Nella realizzazione di questa indagine, sono stati coinvolti 11 Paesi extra-EU e 18 prodotti, sono state prese in esame 40 combinazioni prodotto-Paese, così come illustrato nella tabella che segue.
Gli strumenti di indagine adottati da Areté srl di Bologna, una società indipendente di ricerca, analisi e consulenza economica specializzata nei settori dell’agricoltura, del food e dei mercati connessi, si sono basati su una commistione fra interviste con esperti locali competenti e ricerca desk, imperniata sull’analisi di database rilevanti da fonti ufficiali e autorevoli, e di letteratura scientifica e tecnica.
In tal senso, la variabilità delle rese nel tempo e le differenze di resa tra agricoltura convenzionale e biologica sono analizzate attraverso strumenti statistici descrittivi (i.e. medie di periodo, valori minimo-massimo, varianza, deviazione standard, tendenze nei periodi osservati).
Lo studio rileva che nella maggior parte dei Paesi extra-UE sono ancora assenti fonti di dati strutturati e/o affidabili sull’agricoltura biologica. Questo fatto determina una difficoltà nel valutare la correttezza e l’affidabilità delle dichiarazioni degli agricoltori sui prodotti biologici, e, di conseguenza, nell’elaborare eventuali previsioni sulle produzioni biologiche.
La ricerca di Aretè evidenzia una variabilità delle rese generalmente elevata, sia per l’agricoltura convenzionale che per quella biologica. La variabilità riguarda innanzitutto i confronti tra le regioni ed è legata alla latitudine, altitudine, fertilità del suolo, precipitazioni. Vengono colte dinamiche di variabilità anche rispetto all’andamento nel tempo, soprattutto a causa del clima e dei parassiti, e tra le tipologie di aziende agricole, principalmente dovute a differenze nelle tecniche di coltivazione, organizzazione/gestione e nell’attitudine imprenditoriale verso l’innovazione.

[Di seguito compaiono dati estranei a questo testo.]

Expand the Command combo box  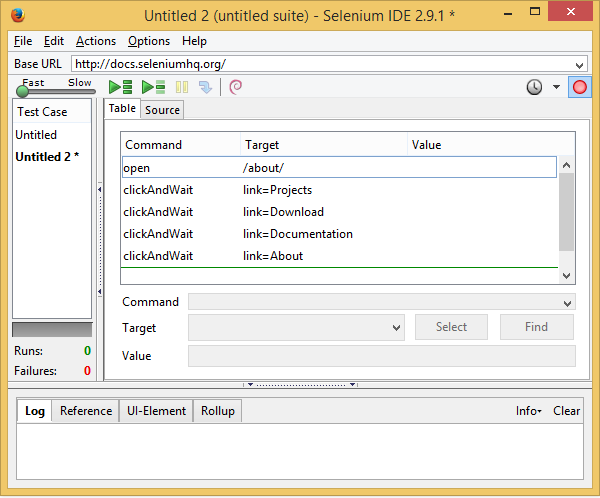point(568,302)
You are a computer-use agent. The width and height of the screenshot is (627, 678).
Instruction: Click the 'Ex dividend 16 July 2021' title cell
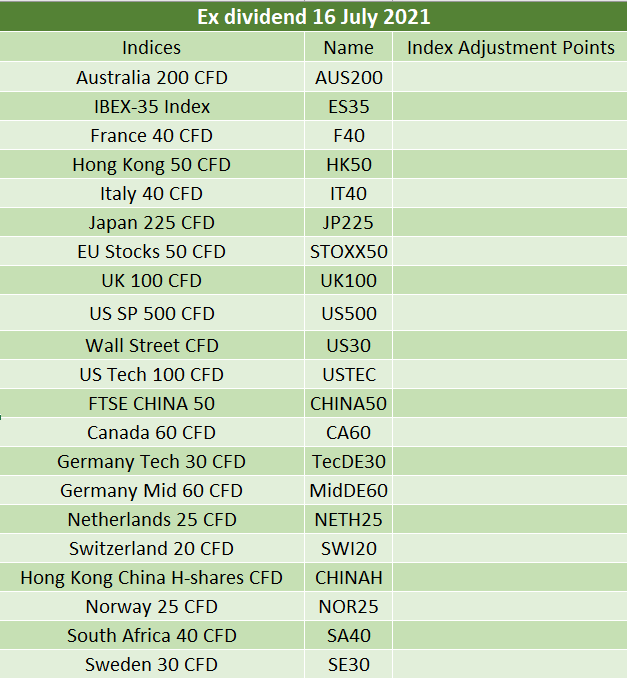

In conclusione, l’evidenza più sorprendente, riportata nel corso dell’incontro dell’8 aprile, è stata delineata come segue: “In condizioni specifiche, le rese dell’agricoltura biologica possono essere superiori a quelle dell’agricoltura convenzionale, principalmente a causa di:
– Concentrazione dell’agricoltura biologica nelle aziende agricole più efficienti, organizzate e ben gestite;
– Tecniche/varietà avanzate nell’agricoltura biologica rispetto a tecniche/varietà tradizionali obsolete in agricoltura convenzionale
– Agricoltura convenzionale estensiva vs. agricoltura biologica intensiva”.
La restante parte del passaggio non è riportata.